Molecular testing of paired M.tb isolates in one index patient- contact pair in our study was consistent with direct transmission, based upon identical MIRU-VNTR patterns. In the second patient-contact pair, the isolate of the contact had three less bands in two loci compared to that of the index patient. While the genotype of M.tb in a population can lose or add repeats over time,  in a population with considerable strain heterogeneity, [31,32] the loss of repeats at two separate loci probably indicates this is an independent strain which was acquired from another unrecognised patient.

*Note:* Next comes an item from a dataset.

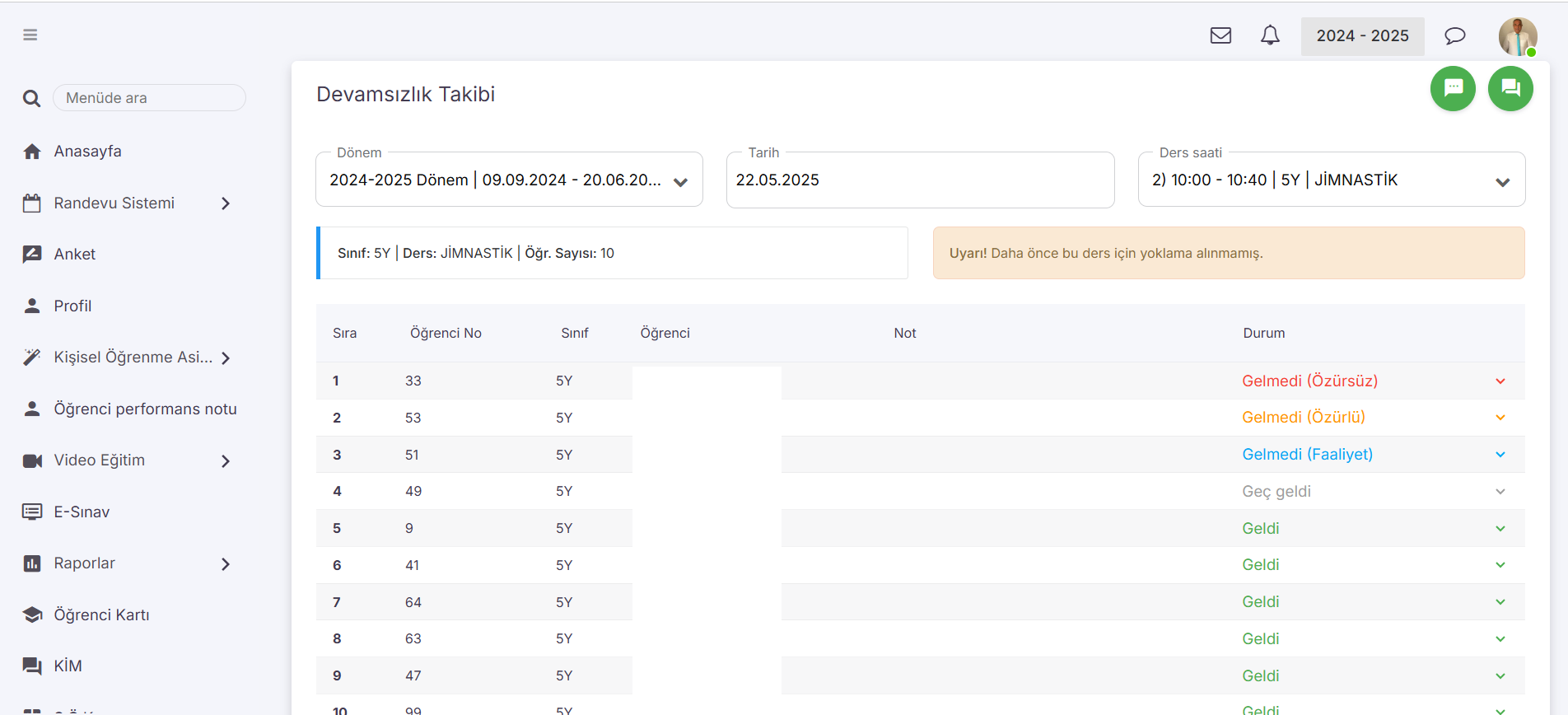
Task: Change status of Gelmedi (Özürsüz) row
Action: tap(1373, 381)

Other molecular epidemiology studies in low and high-prevalence settings have demonstrated that known index patients are not necessarily the source of infection in contacts. [33,34,35] A study from a low-prevalence setting found that 70% (95% CI 56–82%) of isolates from index patient-contact pairs shared identical strains.  In low prevalence settings, small differences in molecular typing can be useful marker of the presence of additional unknown source cases.  However, in high-prevalence settings, such as Vietnam, the risk of an individual being infected by an unrecognised patient is much greater and reactivation of longstanding infection is also more likely. Hence, while household exposure contributes to the risk of TB, it may not be the only source of infection. [37,38] Nonetheless, household contacts should be considered a suitable target population for screening, because they often share other risk factors in addition to exposure to the known index patient.